Overwegingen bij COM(2018)576 - Standpunt EU in het Gemengd Comité EU-CTC (vereenvoudiging formaliteiten goederenverkeer en een regeling inzake douanevervoer) mbt een uitnodiging aan het VK tot toetreding

Dit is een beperkte versie

U kijkt naar een beperkte versie van dit dossier in de EU Monitor.

 
 
(1) De overeenkomst inzake de vereenvoudiging van de formaliteiten in het goederenverkeer van 20 mei 1987 4 4 en de overeenkomst betreffende een gemeenschappelijke regeling inzake douanevervoer van 20 mei 1987 5 5 ("de overeenkomsten") zijn gesloten tussen de Europese Economische Gemeenschap, de Republiek Oostenrijk, de Republiek Finland, de Republiek IJsland, het Koninkrijk Noorwegen, het Koninkrijk Zweden en de Zwitserse Bondsstaat op 20 mei 1987 en in werking getreden op 1 januari 1988.

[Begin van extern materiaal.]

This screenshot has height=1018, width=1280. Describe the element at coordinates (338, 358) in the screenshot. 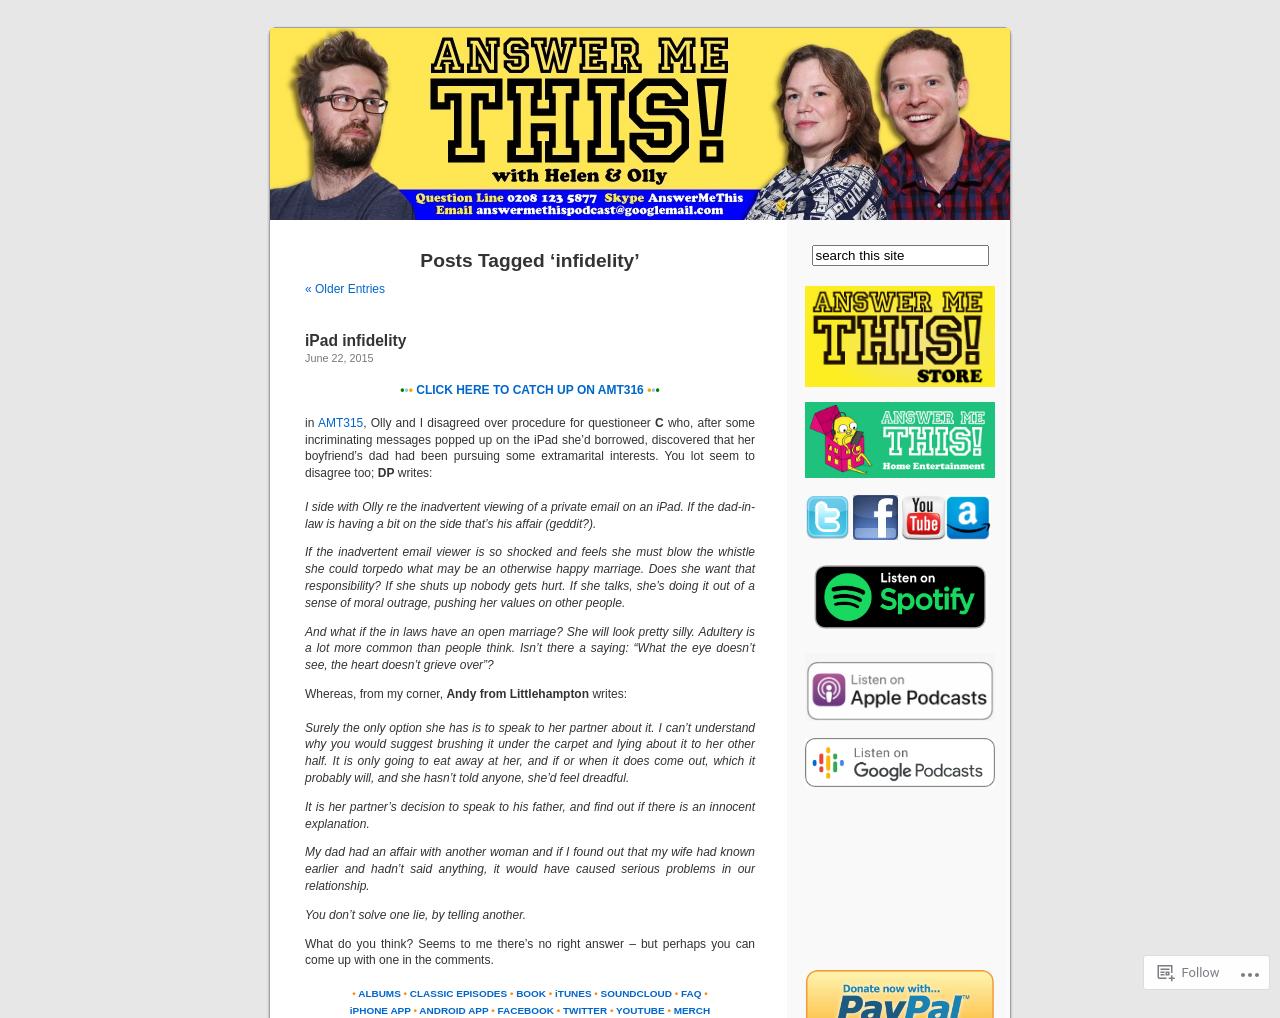

I see `'June 22, 2015'` at that location.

(2) Het Verenigd Koninkrijk van Groot-Brittannië en Noord-Ierland ("het Verenigd Koninkrijk") heeft de wens geuit om als een afzonderlijke partij tot de overeenkomsten toe te treden vanaf de datum waarop deze niet langer van toepassing zijn op en in het Verenigd Koninkrijk.

(3) Ingevolge artikel 11, lid 3, van de overeenkomst inzake de vereenvoudiging van de formaliteiten in het goederenverkeer kan het bij die overeenkomst ingestelde Gemengd Comité bij besluit uitnodigingen aan derde landen vaststellen om tot de overeenkomst toe te treden.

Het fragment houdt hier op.